In his just-released book “In-Memory Data Management” Prof. Hasso Plattner and Dr. Alexander Zeier are comparing enterprise applications with web search systems (cf. section 1.1, page 8 – download excerpt). However, I think one should be careful with that and know the major differences which are not obvious at first glance. As an example I would like to compare a financial reporting – representing the Enterprise Application class – with a classical search engine to better visualize two fundamental differences:
Accuracy
Already having touched the aspect in the same section, Plattner and Zeier are pointing out that the end-users expectation varies significantly between a web search engine and the data that is being reported by the enterprise application. Though the end-users in both cases will request to have predictability (starting the same operation twice should result in exactly the same result with the same response time), he will have a different expectation on what is being returned.
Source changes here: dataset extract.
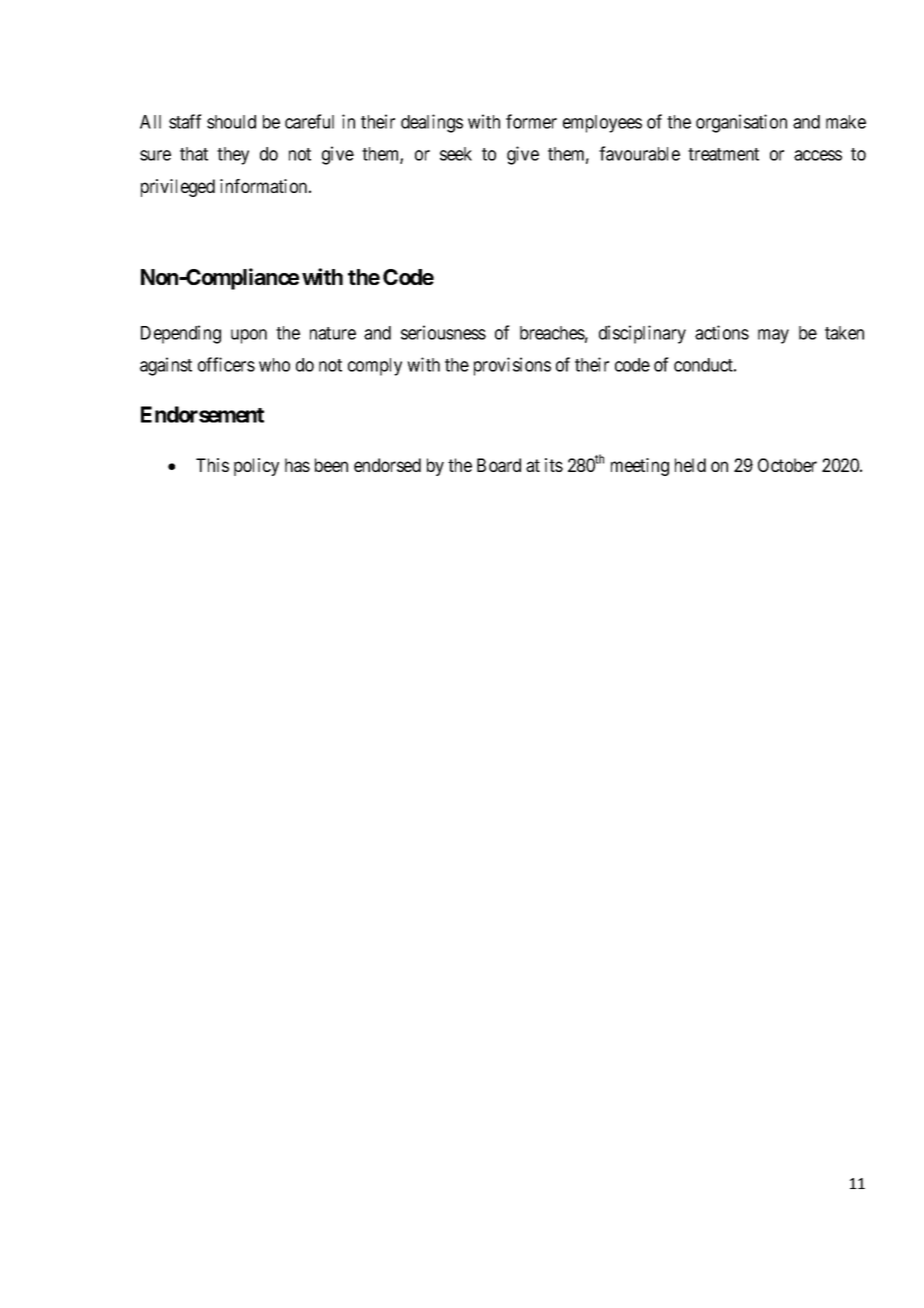 Image resolution: width=924 pixels, height=1308 pixels. I want to click on This, so click(212, 465).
For example, the list of hits of a search engine is never expected to be a full-covering list of websites, which means that an end-user will not assume that all possible webpages in the Internet having a search term on their site to be found by a single search engine (though the target of a search engine shall be to provide as many of these sites to be able to provide the best ranking possible). On the contrary, thinking of a balance sheet reporting for example, it is absolutely vital that not just 95% of the postings stored in the ledgers is considered, but even legally (by the appropriate GAAP) it is enforced that all these values need to be aggregated. Leaving out just one single record – for example – on the debit side would not allow the balance sheet to balance anymore and any auditor would refuse to sign the auditing certificate.
This fact has a significant impact on algorithms which can be used for this purpose. Whereas it is acceptable for the search engine to evalatue only a subset of all records by means of statistics to provide a very good and fast “first guess”, the value of the cash account in the balance sheet can only be determined accurately after having read all affected postings in the accounting system at least once. Ultimately, the optimization potential of the latter is more limited compared to the search engine.
Optimization
Moreover, the type of requests on a search engine is quite homogenous: Its primary task is to provide high-performance full-textual search on associated attributes. Predicates may make the search query more complex, but usual requests to the system will contain only a small number of terms – due to the simple fact that the human brain is limited in thinking of complex logical conditions. Furthermore, it is accepted that a significantly more complex search request will also take some more time to be executed by the search engine. Thus, as the amount of “simple” requests to the search engine is considered to be much higher than the complex one’s, the intent of the developer implementing the search algorithm will be that the first type of requests will be performed with the utmost response time. The target of optimization therefore is clearly directed. For business application, however, this task is not that trivial: Analytics conducted by management is depending on the fact that the same piece of data is being reported from different angles. Therefore, a number of aggregation on the same set of data from totally different aspects (in fact: algorithms) need to performed such that the human consumer can compare the results to form a holistic view on the underlying facts. The distribution of the response times of all these aggregation requests must be approximately equal – a significant deviation among them is not accepted by the end-user’s community and is regarded that “the report is not working properly”. Thus, it is only possible to optimize these algorithms on large data volume to a certain degree which means that they must still remain sort of “general purpose” (yet, this does not mean a carte blanche of having bad perfoming algorithms, though).
Summary
It can be very much hoped that business applications do learn significantly from the performance that search engines exemplify today. However, there are natural boundaries which lay in the nature of use case: two of them we just have touched in this post. It is a seminal idea to leverage the difference in latency between main memory and disk space by building in-memory applications to drive innovation, but one should not forget that business economics make significant use of “special conditions” and thus often will lead to complex, not-optimizable algorithms where all data needs to be read to finally provide the requested result. This puts an upper boundary on performance that can be achieved simply due to the rules of Theoretical Computer Science. Let’s see how far we can push that border.